福島の宿泊施設「八重の桜」効果で客足回復傾向「諦めないでよかった」

[ 2013年3月12日 08:23 ]

 福島第1原発事故の風評被害に悩まされていた福島県内の旅館、ホテルに客足が戻ってきた。1月から放送されているNHK大河ドラマ「八重の桜」の影響も大きく、「客足が震災前の7~8割に回復してきた」との声が多い。桜の季節になれば、より多くの観光客が望めるだけに、震災から2年にして、ようやく県の宿泊業界に春が訪れようとしている。

 1月に発表された「プロが選ぶ日本のホテル・旅館100選」で福島県勢としては、「八幡屋」(石川町)が16位、「匠のこころ吉川屋」(福島市)が18位、「ホテル華の湯」(郡山市)が24位と上位に選ばれた。八幡屋の女将、渡辺和子さん(62)は「一時は100%倒産すると思った。諦めないでよかった」と振り返る。

 八幡屋は原発事故後にキャンセルが続出。「0に近い客数」(渡辺さん)がしばらく続いた。昨年も半分程度の回復をみせた程度。震災前に約130人いた従業員は約80人まで減らし、給与カットもして何とか食いつないできた。

 客足が8割程度まで戻ったという吉川屋の女将、畠ひで子さん(64)は「八重の桜の効果が大きい」と説明。「八重の桜」の舞台は会津若松だが、県全体に好影響をもたらしている。県内には帰還困難や居住制限がかかっている区域も多くいまだ深刻な風評被害から立ち直れない宿泊業も多いが“八重効果”が大きいことは間違いない。

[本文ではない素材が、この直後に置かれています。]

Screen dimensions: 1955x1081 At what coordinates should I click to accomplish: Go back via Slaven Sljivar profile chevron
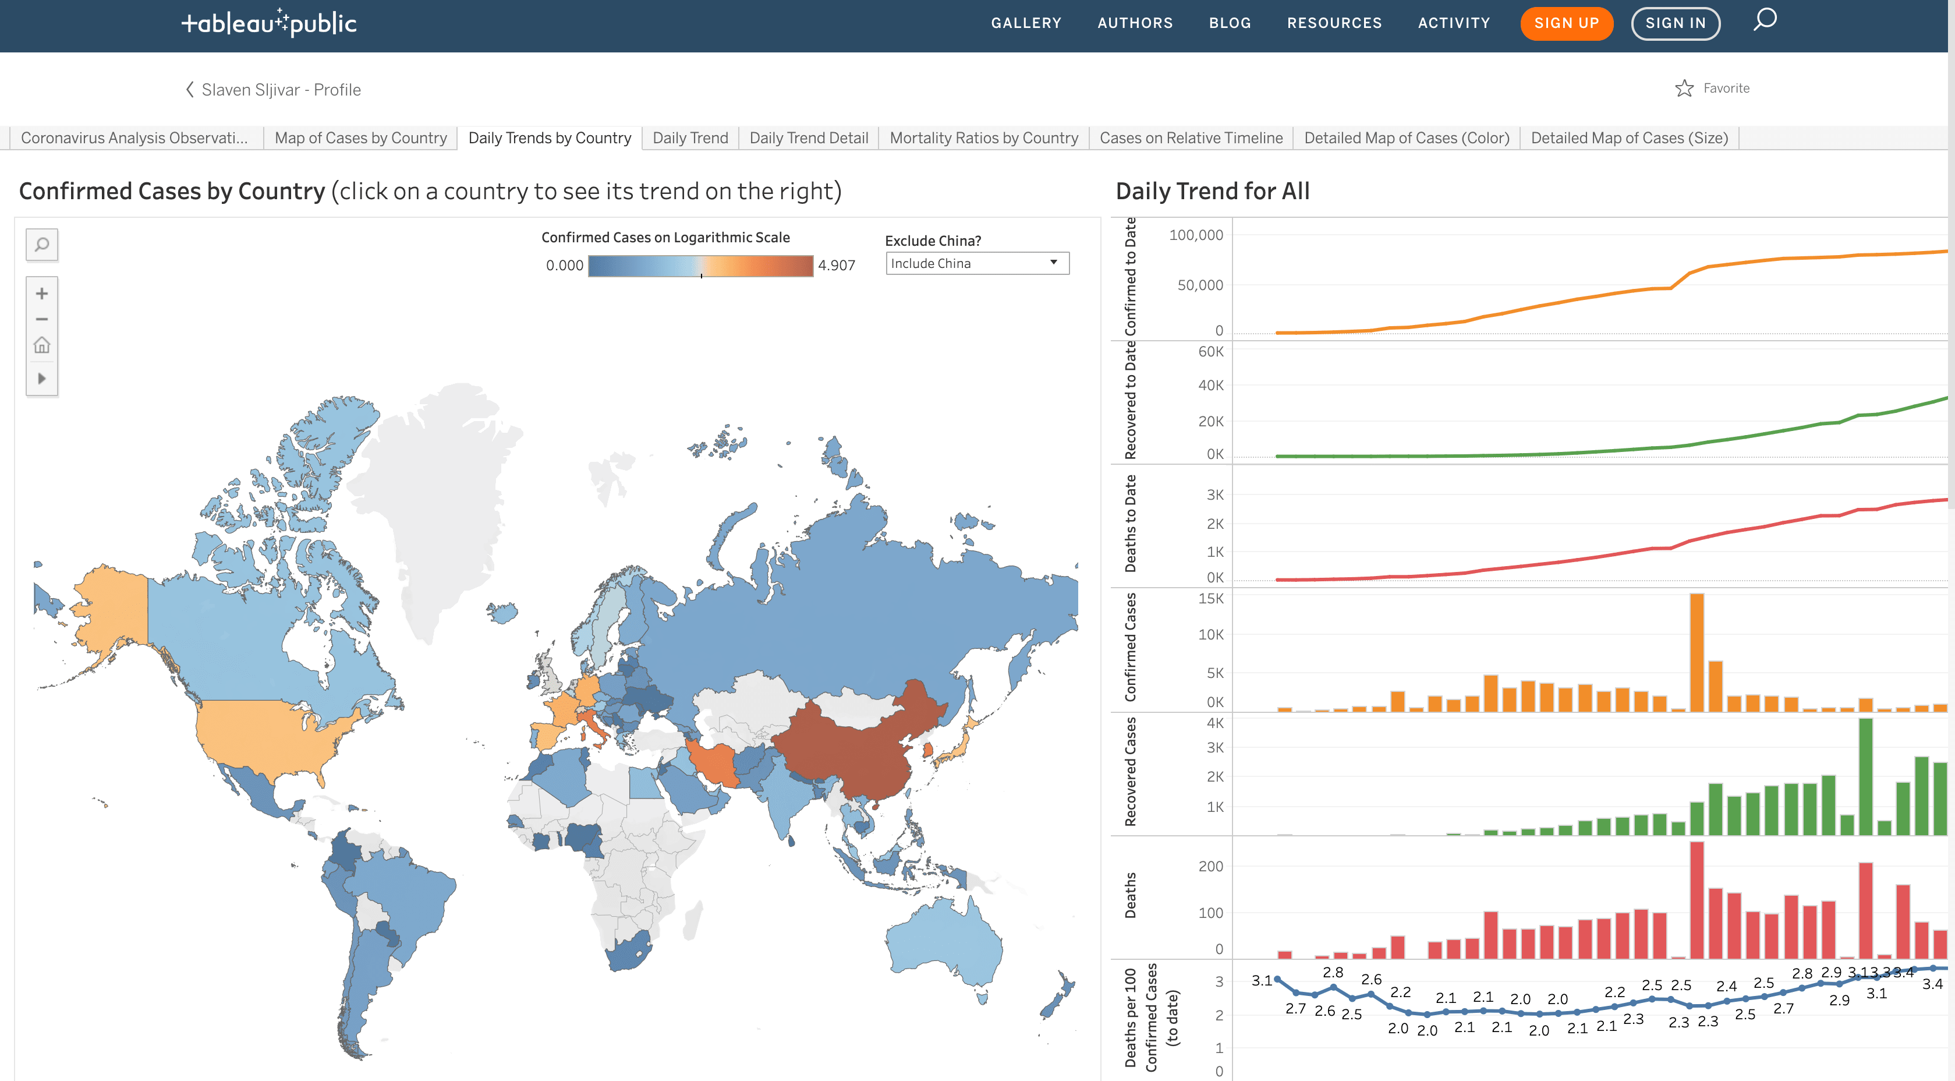[190, 90]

 一方、共通して抱える課題が従業員不足だ。「募集しても働き手が来ない」と渡辺さん。華の湯の菅野豊臣取締役常務(39)は「県外に出た人が戻ってこない上、人材が景気のいい建築業などに流れているのではないか」と分析した。

 JTBなど旅行各社は「八重の桜」をテーマにしたツアーを企画中。観光客の急増が見込まれる桜の季節を目前に控えているだけに、従業員確保が喫緊の課題だ。